Your guinea pigs' health: what to look out for

Make sure you health check your guinea pigs weekly and look out for any changes in their behaviour every day – guinea pigs can be very good at hiding any health issues until they are really suffering.

Sometimes even the smallest thing, such as their poo looking a little smaller than normal or not rushing out to receive fresh food straight away, can be a clue to a poorly piggy. If you have any concerns, act quickly and contact your vet.

Your guinea pig’s life expectancy

Guinea pigs tend to live to between 4 and 8 years of age.

How to health check your guinea pig

Ideally bring your guinea pigs indoors and sit them on a towel so they are comfy.

  • Use some small scales, like kitchen scales, to check their weight – usually adult males weigh between 800-1200g, females 800-1000g
  • Check their nail length and clip, if needed
  • Feel over their body for any lumps and bumps. These often appear under their chin, along their back or in their armpit area
  • Check their skin and hair for any signs of fungal or parasitic problems
  • Check their eyes for grass seeds or other abnormalities
  • Check their nose for any discharge or sounds of noisy breathing
  • Your guinea pigs should appear bright, alert and inquisitive with a healthy looking coat

Neutering: what you need to know

Neutering guinea pigs, especially females, can come with many complications. There are very few vets willing to do it unless it’s a treatment for another illness. Males can be castrated if they will not pair with a male and need to be paired with females.

Neutering a male guinea pig will not affect their behaviour like it can with some species, so it’s not a solution to a fighting pair of males. If you do have to neuter your guinea pigs, choose a vet who specialises in small mammals to maximise their chance of a smooth recovery.

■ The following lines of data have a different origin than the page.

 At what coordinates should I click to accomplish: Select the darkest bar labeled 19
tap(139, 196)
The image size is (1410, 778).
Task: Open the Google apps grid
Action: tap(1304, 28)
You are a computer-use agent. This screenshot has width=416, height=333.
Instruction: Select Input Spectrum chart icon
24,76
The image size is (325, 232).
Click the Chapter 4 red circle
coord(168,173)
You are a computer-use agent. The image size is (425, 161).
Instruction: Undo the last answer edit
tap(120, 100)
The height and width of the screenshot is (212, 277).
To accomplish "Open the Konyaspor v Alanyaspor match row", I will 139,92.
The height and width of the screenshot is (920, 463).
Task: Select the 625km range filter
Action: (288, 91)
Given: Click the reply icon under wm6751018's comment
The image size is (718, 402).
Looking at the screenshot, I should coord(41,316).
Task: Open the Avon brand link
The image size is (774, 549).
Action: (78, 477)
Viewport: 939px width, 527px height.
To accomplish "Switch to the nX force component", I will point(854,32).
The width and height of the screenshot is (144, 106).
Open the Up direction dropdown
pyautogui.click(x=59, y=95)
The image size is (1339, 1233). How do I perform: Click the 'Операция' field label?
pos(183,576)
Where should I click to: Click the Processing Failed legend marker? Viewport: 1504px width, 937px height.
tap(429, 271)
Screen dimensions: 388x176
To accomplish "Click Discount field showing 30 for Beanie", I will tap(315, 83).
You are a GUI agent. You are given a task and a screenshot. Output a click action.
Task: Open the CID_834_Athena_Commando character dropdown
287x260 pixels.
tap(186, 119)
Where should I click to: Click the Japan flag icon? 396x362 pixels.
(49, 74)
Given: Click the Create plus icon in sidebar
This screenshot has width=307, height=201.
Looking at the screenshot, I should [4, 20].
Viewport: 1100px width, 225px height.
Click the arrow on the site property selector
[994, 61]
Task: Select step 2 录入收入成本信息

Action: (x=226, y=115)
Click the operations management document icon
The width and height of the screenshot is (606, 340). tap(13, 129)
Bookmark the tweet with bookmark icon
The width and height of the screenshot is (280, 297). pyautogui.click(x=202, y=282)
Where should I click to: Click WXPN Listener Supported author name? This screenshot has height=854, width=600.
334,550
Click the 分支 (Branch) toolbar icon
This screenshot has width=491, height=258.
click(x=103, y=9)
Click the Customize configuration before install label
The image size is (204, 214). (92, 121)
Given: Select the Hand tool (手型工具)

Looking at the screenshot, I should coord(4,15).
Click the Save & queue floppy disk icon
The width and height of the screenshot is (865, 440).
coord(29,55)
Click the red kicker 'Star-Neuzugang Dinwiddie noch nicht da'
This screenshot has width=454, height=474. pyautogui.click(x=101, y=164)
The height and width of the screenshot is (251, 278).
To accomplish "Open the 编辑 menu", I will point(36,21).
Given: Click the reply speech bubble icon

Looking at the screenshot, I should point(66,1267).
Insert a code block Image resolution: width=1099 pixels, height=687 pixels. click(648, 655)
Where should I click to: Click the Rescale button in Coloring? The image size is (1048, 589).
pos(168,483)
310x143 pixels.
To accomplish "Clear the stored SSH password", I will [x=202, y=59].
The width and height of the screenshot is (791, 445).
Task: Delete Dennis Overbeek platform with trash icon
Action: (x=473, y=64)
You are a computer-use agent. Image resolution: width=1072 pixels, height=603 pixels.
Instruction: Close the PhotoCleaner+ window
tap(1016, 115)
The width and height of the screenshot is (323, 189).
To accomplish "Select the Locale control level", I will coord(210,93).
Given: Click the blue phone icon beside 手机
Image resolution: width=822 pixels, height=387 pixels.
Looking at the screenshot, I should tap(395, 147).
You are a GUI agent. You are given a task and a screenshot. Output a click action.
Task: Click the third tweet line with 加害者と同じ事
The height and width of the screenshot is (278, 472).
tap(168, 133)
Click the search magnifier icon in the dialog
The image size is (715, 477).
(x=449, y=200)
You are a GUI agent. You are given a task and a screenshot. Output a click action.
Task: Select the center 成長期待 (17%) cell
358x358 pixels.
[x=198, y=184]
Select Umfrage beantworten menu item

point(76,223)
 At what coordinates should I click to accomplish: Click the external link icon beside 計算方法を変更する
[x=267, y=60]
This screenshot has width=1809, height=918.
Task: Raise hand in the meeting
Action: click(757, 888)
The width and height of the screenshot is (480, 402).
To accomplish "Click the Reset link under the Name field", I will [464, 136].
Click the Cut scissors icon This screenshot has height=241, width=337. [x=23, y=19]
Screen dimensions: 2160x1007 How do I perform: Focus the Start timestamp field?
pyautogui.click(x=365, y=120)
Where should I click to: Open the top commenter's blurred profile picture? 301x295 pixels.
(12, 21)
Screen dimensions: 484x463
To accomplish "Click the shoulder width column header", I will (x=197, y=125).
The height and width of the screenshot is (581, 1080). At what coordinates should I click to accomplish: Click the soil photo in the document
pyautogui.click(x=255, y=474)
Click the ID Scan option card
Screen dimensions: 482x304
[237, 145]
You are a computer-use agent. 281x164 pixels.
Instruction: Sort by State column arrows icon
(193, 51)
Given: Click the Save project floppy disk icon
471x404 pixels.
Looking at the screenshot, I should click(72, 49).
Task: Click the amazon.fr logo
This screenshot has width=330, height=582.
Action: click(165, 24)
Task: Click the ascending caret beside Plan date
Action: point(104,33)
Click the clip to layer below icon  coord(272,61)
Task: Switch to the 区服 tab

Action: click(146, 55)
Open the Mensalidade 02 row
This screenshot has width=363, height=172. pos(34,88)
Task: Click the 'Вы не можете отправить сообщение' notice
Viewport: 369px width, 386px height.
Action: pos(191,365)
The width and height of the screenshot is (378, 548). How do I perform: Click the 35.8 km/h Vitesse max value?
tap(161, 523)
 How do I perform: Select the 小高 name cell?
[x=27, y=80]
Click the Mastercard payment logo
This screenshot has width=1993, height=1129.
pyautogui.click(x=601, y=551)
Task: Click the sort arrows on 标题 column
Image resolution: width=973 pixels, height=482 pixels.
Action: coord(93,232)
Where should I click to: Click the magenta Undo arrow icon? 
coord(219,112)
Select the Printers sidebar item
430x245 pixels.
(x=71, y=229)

How to clip your guinea pigs’ nails

Once your guinea pigs are around a year old, they will need their nails clipping every 4-6 weeks. Try to learn how to do this at home to avoid the unnecessary stress of going to the vet. If you’re relatively new to nail clipping, you’ll need one person to carefully hold your guinea pig and another to clip their nails. Ask us if you would like more support and a mini lesson.

Skin conditions

One of the biggest problems guinea pigs face is skin issues like fur mites, running lice, burrowing mites, fungal infections and ringworm.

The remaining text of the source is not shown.